_EXCERPTED DATA_.
::::::

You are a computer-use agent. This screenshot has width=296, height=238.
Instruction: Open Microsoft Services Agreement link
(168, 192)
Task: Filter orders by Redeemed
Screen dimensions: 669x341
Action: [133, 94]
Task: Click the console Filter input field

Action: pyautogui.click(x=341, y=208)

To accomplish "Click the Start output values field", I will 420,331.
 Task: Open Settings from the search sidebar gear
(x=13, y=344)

::::::

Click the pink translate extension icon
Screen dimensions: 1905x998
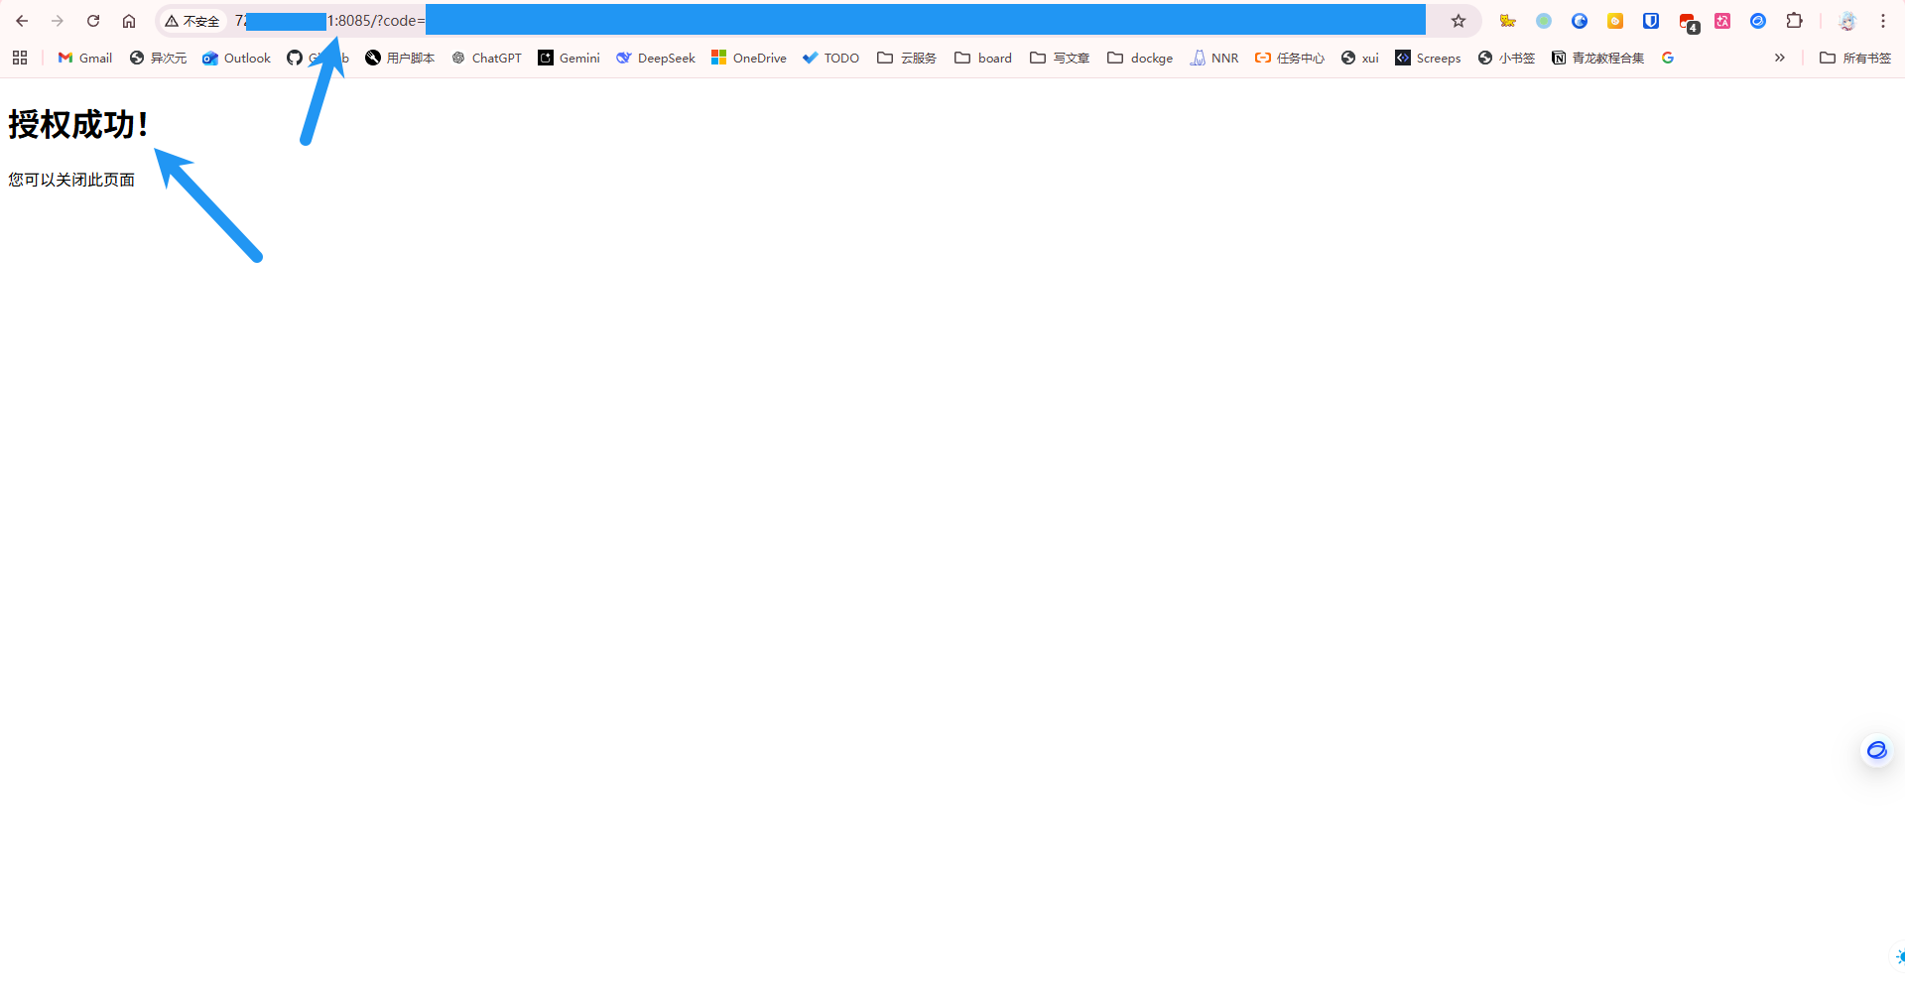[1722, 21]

::::::

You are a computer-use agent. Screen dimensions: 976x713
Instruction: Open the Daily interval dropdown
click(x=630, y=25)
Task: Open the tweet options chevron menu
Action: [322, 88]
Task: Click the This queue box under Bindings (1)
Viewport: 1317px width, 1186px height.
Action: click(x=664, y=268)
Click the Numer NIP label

::::::

Write out the lines between the line containing "You are a computer-use agent. Screen" and the line containing "Click the Numer NIP label", inclusive, reproducing each one verbatim and nothing more.

_SOLVED EXERCISE_.
You are a computer-use agent. Screen dimensions: 976x713
Instruction: Open the Daily interval dropdown
click(x=630, y=25)
Task: Open the tweet options chevron menu
Action: [322, 88]
Task: Click the This queue box under Bindings (1)
Viewport: 1317px width, 1186px height.
Action: click(x=664, y=268)
Click the Numer NIP label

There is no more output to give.